Ryanair-CEO Eddie Wilson räumte ein, dass für einzelne Routen staatlich geförderte Flüge sinnvoll sein könnten. Aber Steuerzahlergeld für Anbieter von Zielen in Spanien, Portugal oder Griechenland auszugeben, wo ohnehin freier Wettbewerb herrsche, ergebe keinen Sinn. So wie es jetzt laufe, subventioniere letztlich der Steuerzahler Urlaubsreisen in die Dominikanische Republik. Die staatlichen Milliarden seien besser in Impfstoffe und das Gesundheitssystem allgemein investiert.
Wilson bekräftigte, sein Unternehmen setze weiter auf Wachstum. Er glaube, dass die Airlines am Ende Gewinner der Krise sein können. Auch Ryanair werde künftig weiter wachsen wollen. Mit den neuen Boeing 737 Max-Flugzeugen, die er im Sommer erwarte, reduziere sich der ökologische Fußabdruck des Unternehmens weiter, denn sie könnten mehr Passagiere mit weniger Spritverbrauch befördern.
Delta-Chef Ed Bastian dagegen sah die Airline-Industrie in den Vereinigten Staaten nicht nur als systemrelevant an, sondern reihte sie unter die Hilfstruppen bei der Bekämpfung der Pandemie ein. Ohne Unternehmen wie Delta hätten viele Elemente der zur Bekämpfung notwendigen Infrastruktur nicht funktioniert. Schon deshalb seien die Staatshilfen gerechtfertigt gewesen.

§ **Extrahierte Daten**:
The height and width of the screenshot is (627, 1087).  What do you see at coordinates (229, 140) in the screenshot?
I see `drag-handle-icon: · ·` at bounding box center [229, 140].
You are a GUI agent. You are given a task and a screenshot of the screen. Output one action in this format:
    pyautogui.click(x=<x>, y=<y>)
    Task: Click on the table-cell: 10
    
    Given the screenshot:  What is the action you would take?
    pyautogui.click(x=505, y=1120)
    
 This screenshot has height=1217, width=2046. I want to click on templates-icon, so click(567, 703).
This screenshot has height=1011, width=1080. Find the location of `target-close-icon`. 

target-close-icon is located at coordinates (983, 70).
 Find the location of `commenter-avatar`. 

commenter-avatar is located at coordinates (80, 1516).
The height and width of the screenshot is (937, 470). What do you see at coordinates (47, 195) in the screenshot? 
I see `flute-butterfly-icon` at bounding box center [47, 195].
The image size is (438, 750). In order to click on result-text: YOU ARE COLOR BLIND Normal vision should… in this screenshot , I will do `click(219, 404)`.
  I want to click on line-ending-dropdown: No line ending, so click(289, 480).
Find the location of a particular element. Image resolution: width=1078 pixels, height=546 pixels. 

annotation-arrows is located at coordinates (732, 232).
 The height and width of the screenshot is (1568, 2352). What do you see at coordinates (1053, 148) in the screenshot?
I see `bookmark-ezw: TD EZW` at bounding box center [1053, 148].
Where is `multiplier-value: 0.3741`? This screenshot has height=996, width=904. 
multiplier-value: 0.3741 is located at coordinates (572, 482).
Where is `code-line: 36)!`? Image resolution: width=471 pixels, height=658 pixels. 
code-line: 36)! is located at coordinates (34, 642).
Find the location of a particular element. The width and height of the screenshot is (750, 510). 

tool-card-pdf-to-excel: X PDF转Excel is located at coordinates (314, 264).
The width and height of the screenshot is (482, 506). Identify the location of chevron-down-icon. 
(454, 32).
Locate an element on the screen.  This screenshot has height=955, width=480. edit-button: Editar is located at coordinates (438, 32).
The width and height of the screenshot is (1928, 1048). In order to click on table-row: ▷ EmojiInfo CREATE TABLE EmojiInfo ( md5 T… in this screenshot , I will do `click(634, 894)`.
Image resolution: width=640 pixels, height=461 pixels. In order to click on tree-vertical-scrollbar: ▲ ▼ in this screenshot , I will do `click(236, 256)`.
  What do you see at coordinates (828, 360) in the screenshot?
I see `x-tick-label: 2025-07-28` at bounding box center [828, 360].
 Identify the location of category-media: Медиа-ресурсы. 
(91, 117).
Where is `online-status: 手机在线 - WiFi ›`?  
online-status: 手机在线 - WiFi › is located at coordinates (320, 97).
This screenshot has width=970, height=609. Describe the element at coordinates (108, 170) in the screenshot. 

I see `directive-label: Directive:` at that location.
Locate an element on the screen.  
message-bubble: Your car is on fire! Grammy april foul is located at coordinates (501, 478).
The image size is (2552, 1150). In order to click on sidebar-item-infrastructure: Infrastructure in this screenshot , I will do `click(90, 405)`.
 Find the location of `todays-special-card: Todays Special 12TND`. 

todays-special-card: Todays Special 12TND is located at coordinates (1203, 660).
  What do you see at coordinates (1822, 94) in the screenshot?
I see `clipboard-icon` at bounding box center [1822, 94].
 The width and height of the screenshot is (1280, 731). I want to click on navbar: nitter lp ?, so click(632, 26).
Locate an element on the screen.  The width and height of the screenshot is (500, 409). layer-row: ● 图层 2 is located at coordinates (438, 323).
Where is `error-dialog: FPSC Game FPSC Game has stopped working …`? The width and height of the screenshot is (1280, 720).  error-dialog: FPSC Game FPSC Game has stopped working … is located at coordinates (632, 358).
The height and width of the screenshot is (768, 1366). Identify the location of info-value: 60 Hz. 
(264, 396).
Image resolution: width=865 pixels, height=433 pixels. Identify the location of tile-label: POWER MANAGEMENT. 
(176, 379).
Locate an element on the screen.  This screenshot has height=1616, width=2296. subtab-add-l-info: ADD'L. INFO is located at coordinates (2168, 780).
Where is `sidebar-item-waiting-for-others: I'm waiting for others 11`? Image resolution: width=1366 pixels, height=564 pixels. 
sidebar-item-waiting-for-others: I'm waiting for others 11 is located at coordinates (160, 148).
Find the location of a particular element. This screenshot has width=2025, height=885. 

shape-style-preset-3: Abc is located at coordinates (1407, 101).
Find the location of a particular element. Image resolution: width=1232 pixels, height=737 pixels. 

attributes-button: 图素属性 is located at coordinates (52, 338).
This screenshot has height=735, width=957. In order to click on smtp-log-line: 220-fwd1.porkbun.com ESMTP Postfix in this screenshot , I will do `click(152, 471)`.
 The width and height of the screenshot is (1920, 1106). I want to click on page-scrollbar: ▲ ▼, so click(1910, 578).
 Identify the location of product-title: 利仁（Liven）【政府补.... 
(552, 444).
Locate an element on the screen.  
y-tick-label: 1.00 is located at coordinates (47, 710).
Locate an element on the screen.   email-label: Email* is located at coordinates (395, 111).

§ **Arbeitsanweisung**:
Liste alle Länder auf, die Eddie Wilson im Dokumenttext als Reiseziele nennt. Grundlage der Bearbeitung ist ausschließlich der Dokumenttext.

§ **Gelöste Aufgabe**:
- Spanien
- Portugal
- Griechenland
- Dominikanische Republik